Der Berg, auf den sich die Müllfahrzeuge hocharbeiten, ist gigantisch, bedenkt man, dass er über Jahrzehnte durch unseren Müll gewachsen ist. Seit der Lachengraben 1973 Kreismülldeponie wurde, hat sich – auch seitens des Mülls viel geändert: Inzwischen ist der Berg, der vom Tor aus zu sehen ist, begrünt. Solarzellen erzeugen Strom und zwischen ihnen lugen Betonschächte hervor. Bei diesen handelt es sich um sogenannte Entgasungsbrunnen, die Teil der RTO-Anlage (Regenerative Thermische Oxidation) sind.
Der Restmüll von früher zersetzt sich weiterhin. Dabei entsteht Methan. Deponieleiter Karl Thomann erklärte neben technischen Details, was die Anlage für den Umweltschutz leistet: „2022 hatten wir 143.000 Kubikmeter Gas mit einem Methananteil von 25 bis 28 Prozent. 2023 war der Umbau und letztes Jahr konnten wir 2,5 Millionen Kubikmeter Gas gewinnen, die einen Methananteil von gerade noch fünf oder sechs Prozent hatten.“ Das sei keine Zauberei, sondern Technik, mit der ein entscheidendes Problem gelöst wurde, und die unter dem Namen „Inspiro-Verfahren in Fachkreisen bekannt ist: In den versiegelten Bereich wird Luft gepumpt, die – zusammen mit dem Methan – durch erzeugten Unterdruck wieder abgesaugt wird. Durch die anschließende Erhitzung wird diese Gasmischung oxidiert und so neutralisiert, also unschädlich gemacht.
Mit der dabei entstehenden Wärme werden gedämmte Gebäude auf dem Gelände beheizt. „Wir beschleunigen damit auch die Abbauprozesse“, so Thomann. Überdies, so der Kreis, sei der Grundwasserschutz durch eine Reduktion des Sickerwassers stark verbessert worden. Heike Wagner von der Industrie- und Handelskammer (IHK) Hochrhein-Bodensee lobte das langjährige Engagement des Kreises, welches für Landrat Martin Kistler „Ansporn für weitere Verbesserungen ist“.
Noch Luft nach oben
Darüber hinaus ist auf dem Lachengraben und bei den Müllmengen im Landkreis ein Wandel erkennbar: Elmar Weißenberger, Leiter des Eigenbetriebs Abfallwirtschaft des Kreises, nennt die Einführung der Biotonne 2019 einen entscheidenden Schritt: „Dadurch konnten wir die Müllmenge im Kreis von 32.000 Jahrestonnen binnen fünf Jahren auf 24.000 Jahrestonnen senken. Bei einem Anschlussgrad von aktuell 50 Prozent der Haushalte sehe ich da noch viel Luft nach oben“, sagte Weißenberger. Aus dem Biomüll wird in einer Vergärungsanlage in Singen Strom und Wärme erzeugt. Landrat Kistler dankt den Menschen, dass sie die Recyclinghöfe so gut annehmen. Das habe die Müllmenge drastisch reduziert und die Anlage soll noch bis 2080 in Betrieb bleiben und erweitert werden.

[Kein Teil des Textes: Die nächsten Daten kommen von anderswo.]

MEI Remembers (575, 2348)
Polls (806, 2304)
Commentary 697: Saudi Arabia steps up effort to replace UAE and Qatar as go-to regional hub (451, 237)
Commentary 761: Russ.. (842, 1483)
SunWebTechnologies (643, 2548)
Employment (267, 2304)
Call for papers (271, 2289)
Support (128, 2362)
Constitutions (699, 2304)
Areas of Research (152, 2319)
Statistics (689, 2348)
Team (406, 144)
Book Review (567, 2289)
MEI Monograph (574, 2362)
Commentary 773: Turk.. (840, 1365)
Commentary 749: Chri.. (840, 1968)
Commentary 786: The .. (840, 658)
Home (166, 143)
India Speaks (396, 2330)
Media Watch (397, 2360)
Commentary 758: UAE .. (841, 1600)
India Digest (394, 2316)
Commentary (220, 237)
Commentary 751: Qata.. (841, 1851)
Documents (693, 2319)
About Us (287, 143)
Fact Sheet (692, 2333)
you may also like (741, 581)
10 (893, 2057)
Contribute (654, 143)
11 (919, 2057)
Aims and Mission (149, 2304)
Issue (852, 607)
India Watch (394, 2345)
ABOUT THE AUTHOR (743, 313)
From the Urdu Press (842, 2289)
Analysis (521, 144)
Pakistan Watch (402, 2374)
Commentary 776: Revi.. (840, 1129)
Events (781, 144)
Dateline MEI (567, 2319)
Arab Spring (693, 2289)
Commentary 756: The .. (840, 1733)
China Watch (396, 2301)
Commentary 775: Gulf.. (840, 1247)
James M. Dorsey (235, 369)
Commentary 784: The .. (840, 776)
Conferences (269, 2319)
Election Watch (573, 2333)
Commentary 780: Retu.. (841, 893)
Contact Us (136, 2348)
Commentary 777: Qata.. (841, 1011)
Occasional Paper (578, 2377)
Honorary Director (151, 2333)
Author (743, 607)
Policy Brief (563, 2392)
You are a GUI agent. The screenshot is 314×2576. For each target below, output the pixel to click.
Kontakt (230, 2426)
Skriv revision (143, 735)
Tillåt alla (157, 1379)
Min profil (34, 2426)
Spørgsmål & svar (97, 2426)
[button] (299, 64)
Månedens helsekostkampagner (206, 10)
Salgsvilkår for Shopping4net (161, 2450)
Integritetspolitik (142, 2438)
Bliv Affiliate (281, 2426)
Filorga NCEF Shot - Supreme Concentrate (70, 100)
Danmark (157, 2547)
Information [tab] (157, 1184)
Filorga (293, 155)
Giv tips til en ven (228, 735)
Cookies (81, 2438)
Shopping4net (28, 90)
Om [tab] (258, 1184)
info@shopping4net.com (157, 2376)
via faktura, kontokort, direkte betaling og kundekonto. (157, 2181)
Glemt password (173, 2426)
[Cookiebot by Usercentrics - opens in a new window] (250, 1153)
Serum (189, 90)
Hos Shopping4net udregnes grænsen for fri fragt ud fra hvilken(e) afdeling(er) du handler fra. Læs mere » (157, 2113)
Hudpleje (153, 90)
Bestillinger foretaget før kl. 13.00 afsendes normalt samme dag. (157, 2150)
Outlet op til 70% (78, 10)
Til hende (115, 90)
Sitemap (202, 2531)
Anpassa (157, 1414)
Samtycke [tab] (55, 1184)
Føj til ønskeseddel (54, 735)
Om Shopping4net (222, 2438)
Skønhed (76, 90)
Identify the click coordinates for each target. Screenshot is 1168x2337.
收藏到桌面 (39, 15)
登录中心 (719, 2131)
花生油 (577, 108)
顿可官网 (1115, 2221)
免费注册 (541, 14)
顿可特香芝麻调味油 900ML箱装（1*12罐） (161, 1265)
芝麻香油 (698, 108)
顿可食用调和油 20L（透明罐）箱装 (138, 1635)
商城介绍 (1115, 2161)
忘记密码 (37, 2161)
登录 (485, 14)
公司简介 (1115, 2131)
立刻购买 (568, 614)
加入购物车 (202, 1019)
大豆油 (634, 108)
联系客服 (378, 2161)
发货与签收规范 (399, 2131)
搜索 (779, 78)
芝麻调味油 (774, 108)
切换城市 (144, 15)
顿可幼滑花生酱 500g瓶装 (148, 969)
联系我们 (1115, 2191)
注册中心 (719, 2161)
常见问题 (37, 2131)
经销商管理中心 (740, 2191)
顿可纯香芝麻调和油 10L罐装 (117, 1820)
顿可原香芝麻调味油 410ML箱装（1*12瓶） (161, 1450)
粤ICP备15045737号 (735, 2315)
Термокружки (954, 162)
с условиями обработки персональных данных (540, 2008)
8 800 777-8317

Neuer Restmüll wird nicht mehr eingelagert, stattdessen vor allem nicht verrottender Bauschutt und asbesthaltige Abfälle. In den nächsten Jahren rechnen die Verantwortlichen mit deutlich mehr davon und mit Verbundmaterial, etwa Steine mit Styroporfüllung oder Wärmedämmung. „Das war damals Stand der Technik, heute verbaut man vieles nicht mehr“, so Kistler. Permanente Kontrolle und technische Maßnahmen würden verhindern, dass sie ins Grundwasser gelangen. „Urban mining“ – mit neuen Technologien etwaige Rohstoffe auf Deponien gewinnen – wäre weiter möglich.
Fortschritt gebe es bei den Plänen, auf dem Lachengraben Erdaushub zu lagern, erklärte Weißenberger. Artenschutzrechtliche Untersuchungen und Gutachten würden ausgewertet. Infoabende, aber auch die verpflichtende Bürgerbeteiligung seien die nächsten Schritte.